Investors point to BP’s lagging safety record before the Deepwater Horizon catastrophe in 2010, and the more recent Volkswagen emissions scandal as events that ESG investors saw coming. ESG investor advocacy campaigns have also intersected with corporate policy changes, including Dunkin’ Donuts and McDonald’s responding to investor pressure to phase out Styrofoam cups starting this year, and the widespread focus on sustainably sourcing palm oil by large consumer products companies such as Colgate-Palmolive.

Companies that want to woo ESG and impact investors should be ready to listen to their views, even on specific elements of projects. For instance, at a recent meeting about an upcoming multifamily project designed by architect Carrier Johnson + CULTURE, an investor asked about unit depths in a particular building.

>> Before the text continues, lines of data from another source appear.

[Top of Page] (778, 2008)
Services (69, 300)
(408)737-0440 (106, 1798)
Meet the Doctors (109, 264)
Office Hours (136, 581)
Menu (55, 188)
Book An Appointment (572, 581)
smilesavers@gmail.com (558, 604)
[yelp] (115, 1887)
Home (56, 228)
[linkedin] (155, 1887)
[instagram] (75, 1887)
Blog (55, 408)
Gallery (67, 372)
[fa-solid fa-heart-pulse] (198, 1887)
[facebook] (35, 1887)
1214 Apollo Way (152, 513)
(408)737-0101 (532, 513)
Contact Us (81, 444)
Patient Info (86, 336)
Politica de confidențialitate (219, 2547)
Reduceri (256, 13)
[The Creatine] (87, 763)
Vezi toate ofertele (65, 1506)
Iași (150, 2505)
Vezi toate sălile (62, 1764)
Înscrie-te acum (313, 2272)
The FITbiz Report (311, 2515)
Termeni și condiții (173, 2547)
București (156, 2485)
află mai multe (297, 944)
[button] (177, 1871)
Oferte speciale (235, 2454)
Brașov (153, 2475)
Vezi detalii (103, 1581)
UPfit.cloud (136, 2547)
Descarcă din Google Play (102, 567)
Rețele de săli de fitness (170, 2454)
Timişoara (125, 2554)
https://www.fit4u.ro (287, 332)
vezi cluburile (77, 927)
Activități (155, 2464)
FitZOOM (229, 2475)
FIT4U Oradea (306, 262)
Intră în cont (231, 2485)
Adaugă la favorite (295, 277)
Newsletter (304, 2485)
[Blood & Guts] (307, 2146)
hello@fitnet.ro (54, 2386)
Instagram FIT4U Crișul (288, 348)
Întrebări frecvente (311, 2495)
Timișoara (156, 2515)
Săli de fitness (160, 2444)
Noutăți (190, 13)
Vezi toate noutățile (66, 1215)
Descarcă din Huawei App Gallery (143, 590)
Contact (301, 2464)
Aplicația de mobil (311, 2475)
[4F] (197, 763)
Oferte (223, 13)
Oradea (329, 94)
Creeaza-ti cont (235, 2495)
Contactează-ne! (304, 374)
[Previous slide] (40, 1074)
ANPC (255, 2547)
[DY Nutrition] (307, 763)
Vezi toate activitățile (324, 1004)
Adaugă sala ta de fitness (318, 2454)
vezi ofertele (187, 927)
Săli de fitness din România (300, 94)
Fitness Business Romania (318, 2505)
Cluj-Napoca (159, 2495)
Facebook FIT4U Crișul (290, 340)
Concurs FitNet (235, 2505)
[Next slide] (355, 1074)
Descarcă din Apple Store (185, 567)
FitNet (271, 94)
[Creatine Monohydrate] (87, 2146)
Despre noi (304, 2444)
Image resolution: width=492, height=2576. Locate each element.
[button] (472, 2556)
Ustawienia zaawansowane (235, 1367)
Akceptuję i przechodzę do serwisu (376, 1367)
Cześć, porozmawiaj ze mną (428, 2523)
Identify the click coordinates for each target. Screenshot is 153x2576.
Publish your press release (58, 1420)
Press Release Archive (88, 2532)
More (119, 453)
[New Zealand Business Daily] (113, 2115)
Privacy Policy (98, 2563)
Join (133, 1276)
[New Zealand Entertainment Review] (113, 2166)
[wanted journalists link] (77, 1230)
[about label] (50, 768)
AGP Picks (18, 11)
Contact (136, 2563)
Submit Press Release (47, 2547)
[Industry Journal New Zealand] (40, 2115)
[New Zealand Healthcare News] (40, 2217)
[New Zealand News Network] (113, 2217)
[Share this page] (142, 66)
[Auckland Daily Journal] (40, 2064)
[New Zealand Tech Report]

“The financial backer wanted to make sure the unit plans weren’t too deep, which would result in decreased sunlight to the units,” says Kyle Peterson, director of the firm’s L.A. office. “Socially conscious investors are affecting how developers approach projects from all aspects and scales, not just publicly traded companies. This includes the analysis of projects from a variety of spectra such as human well-being, sustainability, and general creature comforts.”

And while investors used to sacrifice returns in order to invest their conscience, that’s no longer necessarily the case.

“Interestingly enough, studies show that ESG investing, done right, actually helps the financial bottom line, too,” says Shel Horowitz, president of Hadley, Mass.–based consultancy Going Beyond Sustainability. “In home building, that makes particular sense, because a good ESG profile will lower costs for energy, materials, and transportation while increasing buyer loyalty and decreasing price sensitivity.”

It also gives investors a methodology to judge home builders on that they may have overlooked in the past.

“From an investment perspective, a lot of the ESG discipline keeps you out of trouble,” says Andy Hill, president of Naples, Fla.–based Andrew Hill Investment Advisors, a dedicated ESG investment firm. “So, it’s a risk reduction strategy, but by limiting those losses, it’s also a way to put yourself in a position to enjoy superior gains.”